Robin Sightings on the Rise

February 18, 2020 by Team Journey North

Robin sightings are on the rise across the United States. From the warmer temperatures of Florida to the frigid temperatures of Minnesota, waves of American Robins are dotting the landscape and making their presence known.

“Feeding on cedar nuts.” Photo by: Douglas (2/13/2020; Cocoa, FL)

Robins are a Welcome Sight

More Journey North citizen scientists are reporting robin sightings as the days slowly get longer and robin migration starts to kick into gear. Large waves of robins are being observed foraging for favorite food sources such as berries. Regardless of the number or behavior reported, robins are bringing joy to those who see them.

From Wilmington, NC: Loulie said, “I am on a neighborhood walk, and for 30 minutes there have been literally hundreds of robins. They are all over the golf course, in all the trees, flying around … it is magical. I have never experienced this before, and I have lived here 17 years.” (02/10/2020)

From Caddo Mills, TX: Kelly said, “before dawn I could hear a large amount of them singing in the trees on our back lot. Then once it was light outside could see a large migration of them all over my front and back yards. Beautiful scene!” (02/11/2020)

From Eau Claire, WI: Ellen noted the robins, “kept coming and going to the dried berries on my neighbor’s tree. It was amazing. I’d never seen anything like it before. Deep snow is everywhere. Very cold weather in the forecast.” (02/13/2020)

Help Track American Robins

Use the spring checklist to learn what to watch for this spring—wintering robins, first robins, first signing robins, waves of robins, first earthworms, and nesting behavior.

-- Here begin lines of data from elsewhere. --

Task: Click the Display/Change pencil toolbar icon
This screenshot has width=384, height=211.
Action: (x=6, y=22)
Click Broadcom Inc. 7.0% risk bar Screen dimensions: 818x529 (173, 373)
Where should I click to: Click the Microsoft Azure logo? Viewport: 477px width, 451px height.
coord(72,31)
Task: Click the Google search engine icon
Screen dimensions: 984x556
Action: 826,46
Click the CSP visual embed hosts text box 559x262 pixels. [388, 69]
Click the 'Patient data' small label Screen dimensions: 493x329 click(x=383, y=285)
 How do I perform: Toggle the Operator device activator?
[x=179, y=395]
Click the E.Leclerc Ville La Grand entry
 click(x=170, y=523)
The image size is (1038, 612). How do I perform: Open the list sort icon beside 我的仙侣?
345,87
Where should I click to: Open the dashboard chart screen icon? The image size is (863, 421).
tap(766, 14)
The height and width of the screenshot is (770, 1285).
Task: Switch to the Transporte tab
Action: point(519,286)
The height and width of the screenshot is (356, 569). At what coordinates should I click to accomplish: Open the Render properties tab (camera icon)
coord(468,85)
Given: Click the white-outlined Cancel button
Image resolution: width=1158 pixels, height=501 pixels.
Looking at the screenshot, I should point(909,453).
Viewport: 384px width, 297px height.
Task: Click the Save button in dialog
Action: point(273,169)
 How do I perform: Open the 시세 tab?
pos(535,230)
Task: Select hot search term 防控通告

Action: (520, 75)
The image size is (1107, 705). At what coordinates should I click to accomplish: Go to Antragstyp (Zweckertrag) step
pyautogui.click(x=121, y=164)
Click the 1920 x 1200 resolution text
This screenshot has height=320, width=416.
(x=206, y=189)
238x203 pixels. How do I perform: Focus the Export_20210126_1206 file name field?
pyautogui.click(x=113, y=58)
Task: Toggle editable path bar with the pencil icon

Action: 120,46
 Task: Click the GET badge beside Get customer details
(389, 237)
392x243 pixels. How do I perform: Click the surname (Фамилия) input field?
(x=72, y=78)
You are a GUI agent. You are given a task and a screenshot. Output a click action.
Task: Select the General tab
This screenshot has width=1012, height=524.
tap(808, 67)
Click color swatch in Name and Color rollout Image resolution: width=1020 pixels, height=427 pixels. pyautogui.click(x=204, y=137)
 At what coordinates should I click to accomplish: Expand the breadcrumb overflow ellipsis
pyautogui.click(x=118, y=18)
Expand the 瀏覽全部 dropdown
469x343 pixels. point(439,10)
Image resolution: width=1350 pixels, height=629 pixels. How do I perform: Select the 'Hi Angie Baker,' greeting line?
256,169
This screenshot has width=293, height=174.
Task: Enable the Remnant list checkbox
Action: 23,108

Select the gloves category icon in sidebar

Help Track American Robin First Territorial Song

Across the continent, male robins arrive first on breeding grounds and begin to defend their nesting grounds by singing (and sometimes fighting). With March just a few weeks away, get ready now to report the song of these male robins by listening to the robin’s territorial song (which is different from other common vocalizations). Tracking the first songs of male robins is a reliable way to predict when the wave of spring migration reaches you.

  • Watch for a clear south to north progression on the robin song map
  • Learn to distinguish the True Song from other common vocalizations. Note that some robins may produce the first songs on their wintering grounds, but the vast majority wait until they are on breeding and nesting grounds.